PROBLEMS TO SOLVE
**A.** In the nanotechnology text, how does the width of one nanometre compare with a human hair?
**B.** Write the next part of the nanotechnology text, picking up after its final sentence.

SUPPLIED TEXT

· · ·

Wednesday, July 27, 2011

Small but Terrible!

What is Nanotechnology?

A basic definition: Nanotechnology is the engineering of functional systems at the molecular scale. This covers both current work and concepts that are more advanced.
In its original sense, 'nanotechnology' refers to the projected ability to construct items from the bottom up, using techniques and tools being developed today to make complete, high performance products.




Nanotechnology Defined

Nanotechnology can perhaps be best defined as the ability to engineer new attributes through controlling features at a very small scale - at or around the scale of a nanometre. One nanometre is a billionth of a metre; or about 1/80,000 the width of a human hair. The use of materials at the ‘nano’ scale predates even the applications that are hitting the market now. Nanoparticles were used by the Romans to make glasses, and during the Renaissance period to make ceramics. However, although some elements were used in the past, it is the understanding of nanotechnology and how it can be used which is new. The nanoscale has become accessible both by application of new physical instruments and procedures and by further diminution of present microsystems.


When K. Eric Drexler (right below) popularized the word 'nanotechnology' in the 1980's, he was talking about building machines on the scale of molecules, a few nanometers wide—motors, robot arms, and even whole computers, far smaller than a cell. Drexler spent the next ten years describing and analyzing these incredible devices, and responding to accusations of science fiction. Meanwhile, mundane technology was developing the ability to build simple structures on a molecular scale. As nanotechnology became an accepted concept, the meaning of the word shifted to encompass the simpler kinds of nanometer-scale technology. The U.S. National Nanotechnology Initiative was created to fund this kind of nanotech: their definition includes anything smaller than 100 nanometers with novel properties.



Much of the work being done today that carries the name 'nanotechnology' is not nanotechnology in the original meaning of the word. Nanotechnology, in its traditional sense, means building things from the bottom up, with atomic precision. This theoretical capability was envisioned as early as 1959 by the renowned physicist Richard Feynman.

I want to build a billion tiny factories, models of each other, which are manufacturing simultaneously. . . The principles of physics, as far as I can see, do not speak against the possibility of maneuvering things atom by atom. It is not an attempt to violate any laws; it is something, in principle, that can be done; but in practice, it has not been done because we are too big. — Richard Feynman, Nobel Prize winner in physics

Based on Feynman's vision of miniature factories using nanomachines to build complex products, advanced nanotechnology (sometimes referred to as molecular manufacturing) will make use of positionally-controlled mechanochemistry guided by molecular machine systems. Formulating a roadmap for development of this kind of nanotechnology is now an objective of a broadly based technology roadmap project led by Battelle (the manager of several U.S. National Laboratories) and the Foresight Nanotech Institute.

· · ·

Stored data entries
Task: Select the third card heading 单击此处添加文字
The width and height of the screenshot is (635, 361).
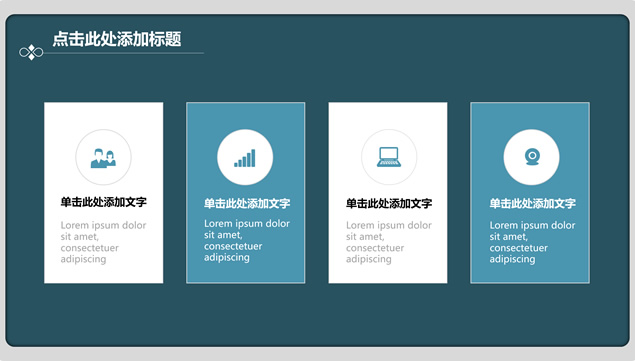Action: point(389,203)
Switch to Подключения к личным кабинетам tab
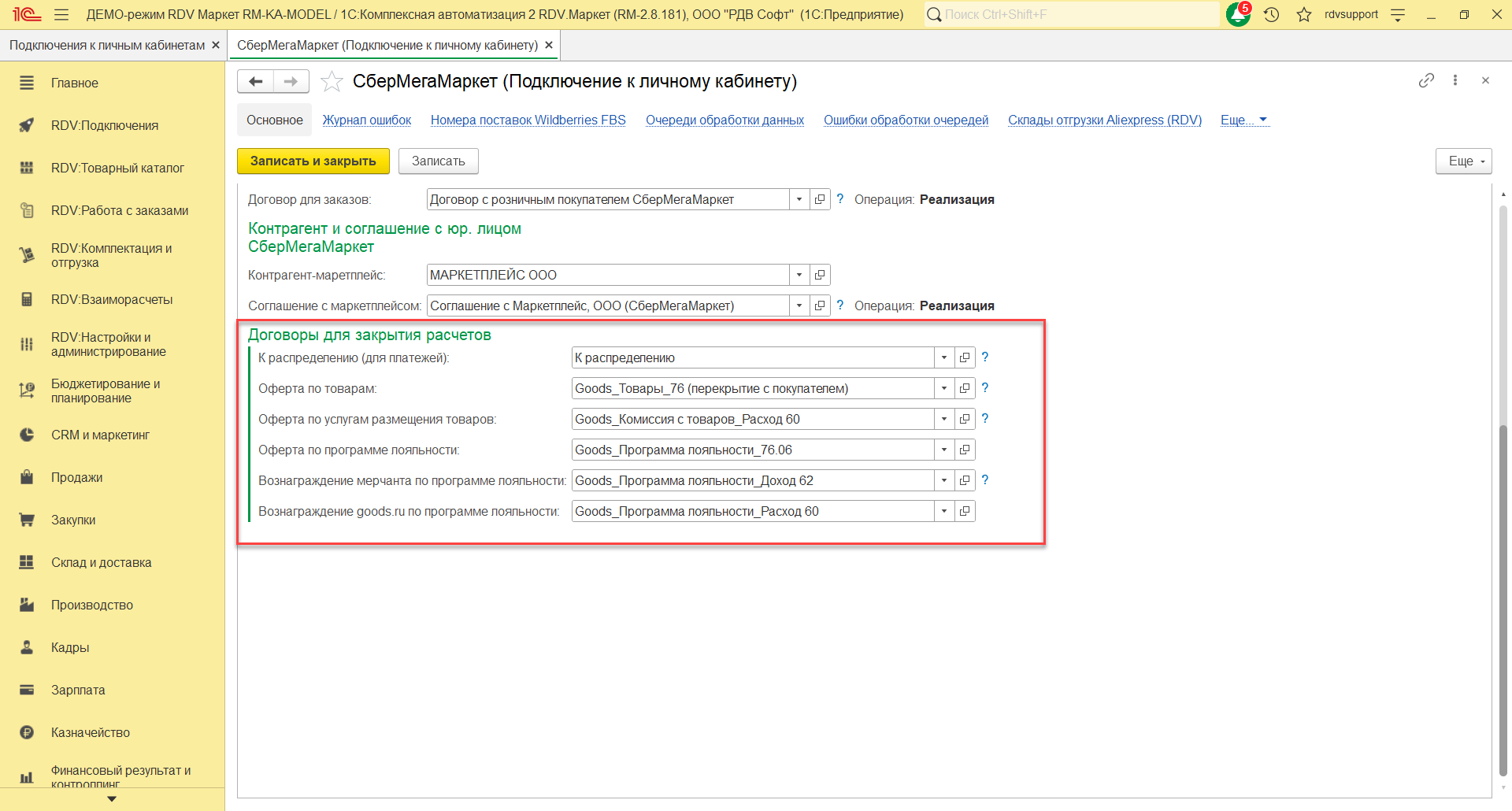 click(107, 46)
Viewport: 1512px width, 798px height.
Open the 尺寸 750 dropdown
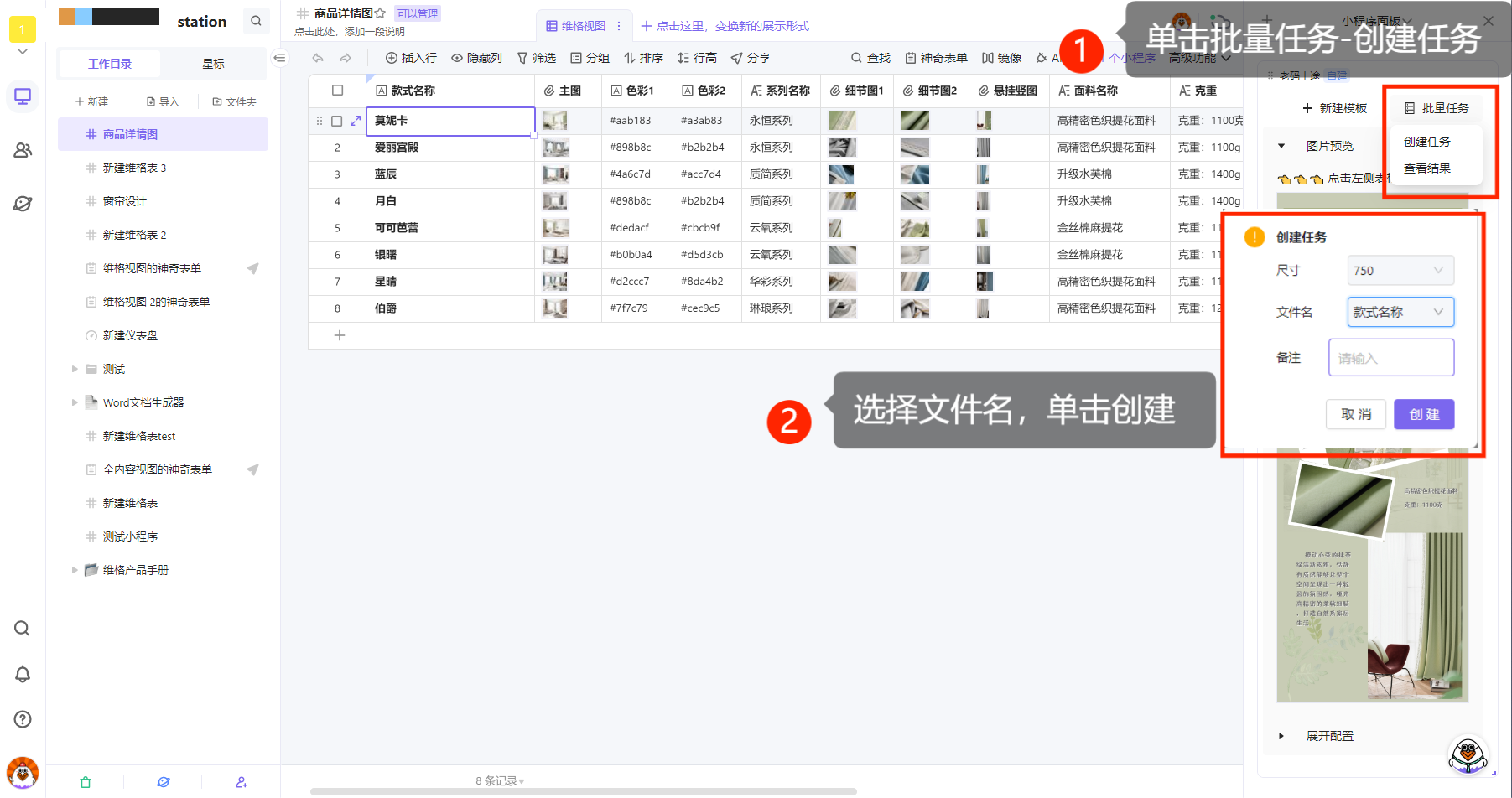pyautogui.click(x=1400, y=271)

· · ·

ANSWERS
**A.** One nanometre is about 1/80,000 the width of a human hair.

**B.**
Shortly after this envisioned molecular machinery is created, it will result in a manufacturing revolution, probably causing severe disruption. It also has serious economic, social, environmental, and military implications.

Working at the nanometre level offers many opportunities for creating novel products; and any product, which possesses a characteristic, or attribute that involves some manipulation or measurement at or below 100 nanometres (or 0.1 of a micrometre) falls under the umbrella of nanotechnology. These include paints (with nanoparticles), medicines (coated drugs for targeted drug delivery), foodstuffs (‘taste-burst’ foods), clothing (stay-clean textiles with nano fibres), packaging (specially adapted polymers that prevent contamination and sense decay) and new materials for aerospace, automotive and construction applications (lightweight but tough, heat-resistant nanocomposites).
Governments worldwide are now spending close to £2.5billion on nanotechnology R&D, and this figure will continue to rise. The United States is leading the way, and full information is provided on their National Nanotechnology Initiative website (www.nano.gov). This website is run by the National Science Foundation (NSF), and, as befits an initiative that will spend over US$847 million on nanotechnology in 2004, is the most comprehensive governmental website on nanotechnology, full of reports, facts and figures. The agencies involved with the initiative include the Department of Defence, NASA and the Department of Energy.